Park staff quickly removed the engine Monday night, and Matthews said cleanup of the spilled fuel would be done as quickly as possible.
"There was not a significant amount of environmental damage," Matthews said. "And no geothermal features were damaged."
The main park road was closed until late Monday night, and some overnight visitors were allowed to park RVs in the Old Faithful parking lot for the night.
The original H-1, which is on display at the Smithsonian Institution in Washington, D.C., was designed by oil and movie tycoon Howard Hughes, who flew it to a speed record in 1935.
The replica was built from scratch in 2002 by a five-man team that included Wright. The team studied photographs, drawings, test results and measurements of the original plane, according to the Associated Press.

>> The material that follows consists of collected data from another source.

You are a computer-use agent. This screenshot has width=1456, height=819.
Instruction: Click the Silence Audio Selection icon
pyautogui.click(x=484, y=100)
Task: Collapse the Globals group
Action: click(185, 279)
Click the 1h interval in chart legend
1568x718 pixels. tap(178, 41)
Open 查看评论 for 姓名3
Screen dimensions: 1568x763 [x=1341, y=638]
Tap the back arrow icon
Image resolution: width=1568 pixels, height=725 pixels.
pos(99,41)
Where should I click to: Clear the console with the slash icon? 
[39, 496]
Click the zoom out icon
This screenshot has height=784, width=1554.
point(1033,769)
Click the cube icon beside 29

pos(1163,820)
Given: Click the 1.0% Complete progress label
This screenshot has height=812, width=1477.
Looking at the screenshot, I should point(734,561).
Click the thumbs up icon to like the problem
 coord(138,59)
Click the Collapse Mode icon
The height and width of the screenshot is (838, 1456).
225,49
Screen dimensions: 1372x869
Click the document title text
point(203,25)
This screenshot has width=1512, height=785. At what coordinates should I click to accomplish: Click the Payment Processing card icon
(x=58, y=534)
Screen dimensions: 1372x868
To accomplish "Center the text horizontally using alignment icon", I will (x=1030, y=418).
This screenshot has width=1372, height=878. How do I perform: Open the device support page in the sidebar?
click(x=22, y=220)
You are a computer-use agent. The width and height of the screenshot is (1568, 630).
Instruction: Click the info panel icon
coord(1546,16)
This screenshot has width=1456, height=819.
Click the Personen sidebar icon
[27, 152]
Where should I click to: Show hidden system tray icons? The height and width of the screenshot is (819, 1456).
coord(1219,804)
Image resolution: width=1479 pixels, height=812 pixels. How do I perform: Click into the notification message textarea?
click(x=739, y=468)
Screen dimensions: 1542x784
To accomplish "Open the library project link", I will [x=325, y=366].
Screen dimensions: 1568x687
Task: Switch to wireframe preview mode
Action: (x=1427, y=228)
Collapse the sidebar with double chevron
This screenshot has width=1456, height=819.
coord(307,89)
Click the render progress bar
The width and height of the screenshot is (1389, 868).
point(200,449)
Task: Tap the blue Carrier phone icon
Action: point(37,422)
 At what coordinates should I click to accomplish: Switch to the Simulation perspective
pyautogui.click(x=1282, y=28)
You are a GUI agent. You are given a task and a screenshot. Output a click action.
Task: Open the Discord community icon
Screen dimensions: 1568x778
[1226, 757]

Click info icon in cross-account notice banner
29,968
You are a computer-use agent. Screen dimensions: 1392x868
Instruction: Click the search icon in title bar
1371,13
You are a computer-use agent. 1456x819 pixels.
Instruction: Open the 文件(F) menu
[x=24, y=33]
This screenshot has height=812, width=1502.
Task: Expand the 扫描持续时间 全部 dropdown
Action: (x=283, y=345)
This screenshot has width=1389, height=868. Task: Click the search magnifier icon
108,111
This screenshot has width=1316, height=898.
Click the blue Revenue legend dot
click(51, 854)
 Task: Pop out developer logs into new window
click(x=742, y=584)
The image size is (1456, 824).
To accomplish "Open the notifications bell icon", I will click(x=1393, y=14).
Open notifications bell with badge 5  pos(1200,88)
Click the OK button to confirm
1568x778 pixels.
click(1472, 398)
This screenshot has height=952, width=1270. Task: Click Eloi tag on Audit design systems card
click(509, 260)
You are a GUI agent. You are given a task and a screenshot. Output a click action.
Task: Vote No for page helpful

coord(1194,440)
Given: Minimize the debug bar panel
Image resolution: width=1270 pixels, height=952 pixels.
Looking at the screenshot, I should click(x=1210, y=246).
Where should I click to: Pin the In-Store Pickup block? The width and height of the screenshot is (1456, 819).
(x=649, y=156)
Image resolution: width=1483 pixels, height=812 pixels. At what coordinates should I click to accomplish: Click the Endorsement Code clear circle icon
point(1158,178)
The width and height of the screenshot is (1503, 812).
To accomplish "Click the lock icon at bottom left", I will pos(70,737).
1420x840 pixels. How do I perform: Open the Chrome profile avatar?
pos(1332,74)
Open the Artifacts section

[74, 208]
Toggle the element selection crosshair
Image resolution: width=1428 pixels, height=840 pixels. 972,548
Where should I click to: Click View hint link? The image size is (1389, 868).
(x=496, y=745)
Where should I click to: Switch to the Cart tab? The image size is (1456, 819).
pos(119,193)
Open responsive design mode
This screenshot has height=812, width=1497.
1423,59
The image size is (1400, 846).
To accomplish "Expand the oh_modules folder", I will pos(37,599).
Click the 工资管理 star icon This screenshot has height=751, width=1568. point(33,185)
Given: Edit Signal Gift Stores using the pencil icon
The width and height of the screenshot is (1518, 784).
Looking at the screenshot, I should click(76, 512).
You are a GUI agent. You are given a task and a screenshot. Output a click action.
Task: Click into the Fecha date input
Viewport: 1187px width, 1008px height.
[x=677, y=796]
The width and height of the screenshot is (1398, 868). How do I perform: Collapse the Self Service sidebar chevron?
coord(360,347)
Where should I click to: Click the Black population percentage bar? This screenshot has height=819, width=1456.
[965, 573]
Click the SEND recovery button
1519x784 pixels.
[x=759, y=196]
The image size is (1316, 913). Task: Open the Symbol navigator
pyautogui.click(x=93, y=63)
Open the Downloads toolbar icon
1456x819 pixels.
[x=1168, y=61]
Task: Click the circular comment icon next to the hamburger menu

Construction took five workers from the Wright Machine Tool Co., which Wright owned, and seven major subcontractors 35,000 collective hours. The work cost Wright nearly $2 million.
Wright himself had been flying planes for 30 years.
When he crashed Monday, he was en route from an air show in Oshkosh, Wis., to another show in McMinnville, Ore.
He had stopped in Gillette to refuel about 90 minutes before the crash.
''The air's thin enough here that the propeller gets stuck in low gear,'' he told The Gillette News-Record. ''I'm just trying to get home.''
Federal investigators were expected to arrive in the Park Tuesday.
The Associated Press contributed to this story.